ボルダリングジャパンカップ2022開幕直前!

野口啓代が「日本で最注目の大会」を語る


9連覇を含む通算11度の優勝を誇り、ボルダリングジャパンカップ(BJC)を知り尽くす野口啓代。昨夏の東京五輪で引退したレジェンドに、新シーズン開幕を告げる今大会(2月5、6日開催)の見どころを聞いた。

※本記事は『第17回ボルダリングジャパンカップ 大会公式プログラム』の掲載インタビューに未収録分を追加、再構成したものです。
 
 

野口啓代とBJC
シーズンを占う大切な一戦

 
今大会は野口さんの競技引退後に迎える初のBJCとなります。心境はいかがでしょうか?

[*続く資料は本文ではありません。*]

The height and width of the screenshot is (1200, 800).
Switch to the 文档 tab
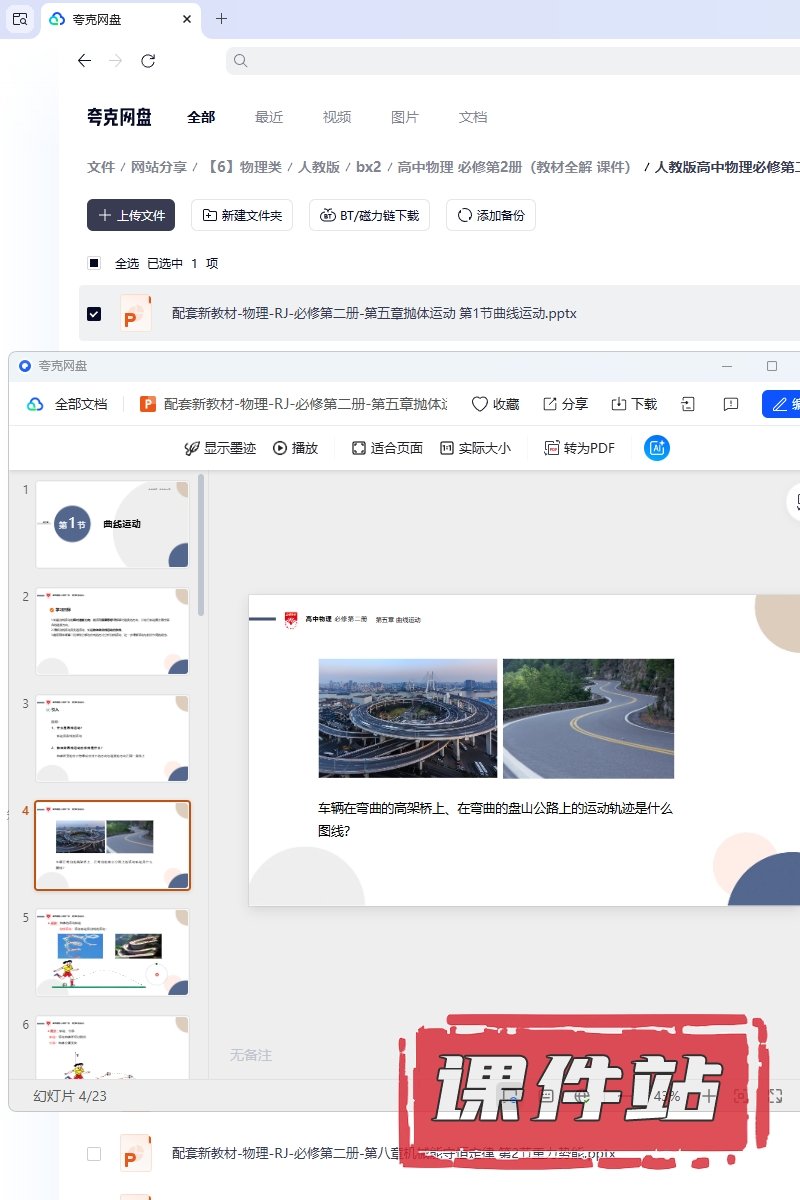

「(昨年結婚した夫の楢崎)智亜や(その弟の)明智など周りの選手たちのシミュレーション練習をサポートしているので、自分が出場するわけではないのですが『あと数週間でBJCだな……』と意識してしまいますね。決勝中継の解説(YouTube/JMSCA Competition TV)もさせていただくので多くの選手の仕上がりや心境を把握しておきたいですし、昨年までと違って今年は男子にはどういう課題が出るのかなどいろいろと想像を膨らませていて、もう今から楽しませてもらっています」

BJCは野口さんにとってどのような大会でしたか?

「16歳の時に創設されて第1回大会に出場したところから始まり、連覇を続けたり、10連覇できず残念な思いをしたりしていくうちにだんだんと思い入れの強い大会になっていきました。特に近年は(野中)生萌、ふたばちゃん、(森)秋彩ちゃんがいて、課題次第で誰が勝つかわからないハイレベルな戦いになっていました。その年の最初の大会がBJCになることが多く、シーズンを占う大切な一戦という位置付けでもありましたね」

 

野口が11度目の優勝を果たした2018年の第13回大会表彰台。左は2位の森秋彩、右は3位の伊藤ふたば

BJCをはじめとする各ジャパンカップは日本代表選考を兼ねた大会でもありますが、現役時代の野口さんは前年の国際大会成績により常に代表権を手にしている状態でした。代表入りを目指している選手たちに比べて、気持ちを高めるのが難しい部分はなかったのでしょうか?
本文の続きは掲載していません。